Elisabeth Orsten grew up in a comfortable Viennese middle class milieu,
together with her wealthy parents, her younger brother George and her
nanny. Educated as a Roman Catholic, she was nevertheless Jewish
according to Nazi criteria, and it rapidly became clear to her parents
that if she was to survive the Nazi occupation she would have to leave
her native country. Her settled and secure childhood changed abruptly in
January 1939, when she and her brother George were transported to
England by the Jewish Refugee Childrenis Movement in an operation
parallel to the English Quakers; 'kindertransport'. In England she was
lodged with a friend of her family and her three daughters, but they
were unable to accommodate George, who was found lodging by the Quakers
in a different part of the country. Feeling very much alone, Elisabeth
immediately had to start learning an entirely new language and to
accommodate herself to a quite different culture from the one she was
used to. The struggle shows in her narrative of those times and,
particularly, in the extracts from the diary she had been given by her
nanny as a last present before she left Austria and which she began
writing in to maintain her German. When at last she managed to begin
feeling at home in England, there was yet more disruption in her life.

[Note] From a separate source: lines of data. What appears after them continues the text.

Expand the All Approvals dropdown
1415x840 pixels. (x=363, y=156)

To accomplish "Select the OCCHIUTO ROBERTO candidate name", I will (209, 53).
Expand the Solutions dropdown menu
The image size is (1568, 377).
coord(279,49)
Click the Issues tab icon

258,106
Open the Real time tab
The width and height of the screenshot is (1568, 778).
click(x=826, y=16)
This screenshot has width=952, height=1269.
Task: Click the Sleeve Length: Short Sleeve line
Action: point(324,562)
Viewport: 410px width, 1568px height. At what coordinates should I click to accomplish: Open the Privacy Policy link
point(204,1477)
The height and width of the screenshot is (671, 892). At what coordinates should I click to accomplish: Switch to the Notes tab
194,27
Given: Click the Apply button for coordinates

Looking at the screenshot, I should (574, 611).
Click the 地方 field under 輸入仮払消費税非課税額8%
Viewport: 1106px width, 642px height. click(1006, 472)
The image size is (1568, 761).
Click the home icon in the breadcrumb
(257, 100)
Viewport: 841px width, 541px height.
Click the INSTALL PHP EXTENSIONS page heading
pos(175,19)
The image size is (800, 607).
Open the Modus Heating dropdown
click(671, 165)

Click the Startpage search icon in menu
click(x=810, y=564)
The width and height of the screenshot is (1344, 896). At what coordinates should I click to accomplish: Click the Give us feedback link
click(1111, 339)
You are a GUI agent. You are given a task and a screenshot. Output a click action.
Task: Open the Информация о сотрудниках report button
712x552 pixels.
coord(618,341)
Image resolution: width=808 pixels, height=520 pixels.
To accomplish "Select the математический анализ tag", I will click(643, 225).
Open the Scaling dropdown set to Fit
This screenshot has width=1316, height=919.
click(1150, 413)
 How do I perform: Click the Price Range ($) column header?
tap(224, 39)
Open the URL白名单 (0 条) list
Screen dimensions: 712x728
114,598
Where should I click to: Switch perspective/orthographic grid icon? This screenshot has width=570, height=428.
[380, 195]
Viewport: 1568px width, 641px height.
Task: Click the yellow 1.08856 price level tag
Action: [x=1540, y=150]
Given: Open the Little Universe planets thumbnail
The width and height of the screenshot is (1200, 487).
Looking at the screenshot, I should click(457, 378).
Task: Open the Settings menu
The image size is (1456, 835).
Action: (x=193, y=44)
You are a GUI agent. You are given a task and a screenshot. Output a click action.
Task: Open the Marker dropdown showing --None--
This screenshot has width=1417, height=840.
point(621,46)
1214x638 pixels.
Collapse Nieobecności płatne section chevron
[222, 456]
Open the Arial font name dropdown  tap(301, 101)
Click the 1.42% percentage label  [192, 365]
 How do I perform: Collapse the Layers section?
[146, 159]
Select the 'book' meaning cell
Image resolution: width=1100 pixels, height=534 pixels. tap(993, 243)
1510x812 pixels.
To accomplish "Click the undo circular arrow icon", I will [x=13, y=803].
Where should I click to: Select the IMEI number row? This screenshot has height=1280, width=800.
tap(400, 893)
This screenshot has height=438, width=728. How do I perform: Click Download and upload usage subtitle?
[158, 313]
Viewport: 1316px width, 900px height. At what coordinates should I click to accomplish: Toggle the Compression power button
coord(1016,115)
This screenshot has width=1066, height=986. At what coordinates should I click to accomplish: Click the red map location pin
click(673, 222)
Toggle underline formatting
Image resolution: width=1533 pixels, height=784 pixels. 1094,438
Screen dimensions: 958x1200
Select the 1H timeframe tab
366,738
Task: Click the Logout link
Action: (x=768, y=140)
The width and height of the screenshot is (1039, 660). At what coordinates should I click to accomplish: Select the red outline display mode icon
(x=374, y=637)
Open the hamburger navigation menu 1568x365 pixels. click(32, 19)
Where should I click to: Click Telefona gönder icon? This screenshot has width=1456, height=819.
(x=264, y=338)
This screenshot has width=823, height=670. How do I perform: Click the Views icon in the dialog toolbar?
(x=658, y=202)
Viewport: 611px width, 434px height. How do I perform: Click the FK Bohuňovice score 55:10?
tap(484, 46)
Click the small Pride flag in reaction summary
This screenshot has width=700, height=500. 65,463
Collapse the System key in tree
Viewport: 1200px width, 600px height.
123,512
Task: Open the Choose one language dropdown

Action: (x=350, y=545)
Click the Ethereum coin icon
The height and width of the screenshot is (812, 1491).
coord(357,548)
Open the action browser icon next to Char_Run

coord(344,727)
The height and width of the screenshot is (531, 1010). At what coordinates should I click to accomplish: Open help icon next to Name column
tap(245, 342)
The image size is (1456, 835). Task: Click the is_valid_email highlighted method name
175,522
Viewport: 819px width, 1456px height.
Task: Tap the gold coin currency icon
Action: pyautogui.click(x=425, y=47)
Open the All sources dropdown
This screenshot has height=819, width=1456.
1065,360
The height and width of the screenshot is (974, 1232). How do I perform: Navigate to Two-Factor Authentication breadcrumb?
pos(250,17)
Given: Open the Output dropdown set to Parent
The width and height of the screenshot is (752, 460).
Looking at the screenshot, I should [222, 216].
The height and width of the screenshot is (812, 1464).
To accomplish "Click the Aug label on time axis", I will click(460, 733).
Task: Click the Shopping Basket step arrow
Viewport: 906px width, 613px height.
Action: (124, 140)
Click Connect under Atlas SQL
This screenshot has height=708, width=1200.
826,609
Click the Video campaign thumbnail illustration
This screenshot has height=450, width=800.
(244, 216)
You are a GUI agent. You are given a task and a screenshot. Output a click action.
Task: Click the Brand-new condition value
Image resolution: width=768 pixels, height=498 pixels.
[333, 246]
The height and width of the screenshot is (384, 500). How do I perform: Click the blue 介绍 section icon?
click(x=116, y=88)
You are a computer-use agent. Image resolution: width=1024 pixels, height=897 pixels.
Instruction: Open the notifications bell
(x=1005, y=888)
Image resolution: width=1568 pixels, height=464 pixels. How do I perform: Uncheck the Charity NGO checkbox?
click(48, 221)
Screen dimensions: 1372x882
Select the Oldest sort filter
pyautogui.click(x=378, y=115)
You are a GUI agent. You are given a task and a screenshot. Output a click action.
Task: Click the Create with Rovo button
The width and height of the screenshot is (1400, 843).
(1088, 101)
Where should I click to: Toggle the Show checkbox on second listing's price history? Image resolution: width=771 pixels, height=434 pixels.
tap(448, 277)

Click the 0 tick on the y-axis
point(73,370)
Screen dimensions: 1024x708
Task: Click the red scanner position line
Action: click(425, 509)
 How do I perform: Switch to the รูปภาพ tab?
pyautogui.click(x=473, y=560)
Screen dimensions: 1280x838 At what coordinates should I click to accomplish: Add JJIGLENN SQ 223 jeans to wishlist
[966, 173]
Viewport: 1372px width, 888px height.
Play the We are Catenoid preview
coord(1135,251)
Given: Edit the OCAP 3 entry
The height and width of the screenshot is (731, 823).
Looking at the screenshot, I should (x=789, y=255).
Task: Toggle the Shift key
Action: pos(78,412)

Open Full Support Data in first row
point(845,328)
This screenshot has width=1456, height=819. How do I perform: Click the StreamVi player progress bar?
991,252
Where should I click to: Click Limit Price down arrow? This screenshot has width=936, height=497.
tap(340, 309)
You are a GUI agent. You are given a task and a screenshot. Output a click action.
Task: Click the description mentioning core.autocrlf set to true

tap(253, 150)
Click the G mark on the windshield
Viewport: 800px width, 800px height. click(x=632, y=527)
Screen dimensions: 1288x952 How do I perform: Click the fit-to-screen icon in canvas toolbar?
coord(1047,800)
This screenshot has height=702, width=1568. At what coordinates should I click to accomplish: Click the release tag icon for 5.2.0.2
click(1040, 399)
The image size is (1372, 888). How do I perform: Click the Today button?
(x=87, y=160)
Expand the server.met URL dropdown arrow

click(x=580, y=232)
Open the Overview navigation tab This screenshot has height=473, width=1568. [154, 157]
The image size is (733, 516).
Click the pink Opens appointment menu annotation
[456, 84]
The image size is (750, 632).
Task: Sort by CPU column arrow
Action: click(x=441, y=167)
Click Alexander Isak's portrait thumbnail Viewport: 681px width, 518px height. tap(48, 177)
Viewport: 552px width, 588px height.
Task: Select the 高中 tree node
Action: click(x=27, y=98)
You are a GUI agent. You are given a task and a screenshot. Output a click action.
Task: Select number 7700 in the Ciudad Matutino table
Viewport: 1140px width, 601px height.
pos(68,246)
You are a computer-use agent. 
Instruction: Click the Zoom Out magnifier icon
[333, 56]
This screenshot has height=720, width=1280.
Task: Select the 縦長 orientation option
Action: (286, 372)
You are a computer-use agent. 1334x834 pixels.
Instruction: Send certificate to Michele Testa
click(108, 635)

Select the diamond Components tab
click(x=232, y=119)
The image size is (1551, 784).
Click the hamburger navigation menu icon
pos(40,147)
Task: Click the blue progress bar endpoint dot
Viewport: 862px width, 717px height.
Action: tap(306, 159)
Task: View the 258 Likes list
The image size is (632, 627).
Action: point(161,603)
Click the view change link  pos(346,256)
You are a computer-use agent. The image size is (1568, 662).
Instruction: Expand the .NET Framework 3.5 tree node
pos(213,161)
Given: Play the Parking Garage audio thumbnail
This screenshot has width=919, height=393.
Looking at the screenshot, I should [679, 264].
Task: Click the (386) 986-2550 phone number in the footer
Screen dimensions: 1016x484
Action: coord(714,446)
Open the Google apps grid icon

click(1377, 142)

At the age of twelve, not knowing where George was, she was put on a
ship to America. Confusion on disembarkation and the renewed
difficulties of fitting in with yet another family and culture were
exacerbated by the frightening news of the sinking of later
transatlantic transports which might have been carrying others of her
family to safety. Only when she was finally reunited with her parents
and her brother, in September 1940, did the terror abate; and there her
diary entries cease. Fifty years later, now a university professor,
Elisabeth Orsten picked up that diary and reread it. As the memories
flooded back, she knew that she had to share the story with others, and
she began writing these memoirs. Full of personal feelings and private
incident, they constitute an intimate account of the problems a refugee
child faces when it is suddenly plucked from its usual environment and
placed unceremoniously into a different world. Many contemporary refugee
children have to deal with harsher conditions than the author endured.
Yet their stories have things in common with these memoirs. From
Anschluss to Albion can give us all an understanding of the feelings and
the turmoil undergone by a refugee child struggling to understand what
has occurred and why, while at the same time having to cope with
different language, culture, and carers.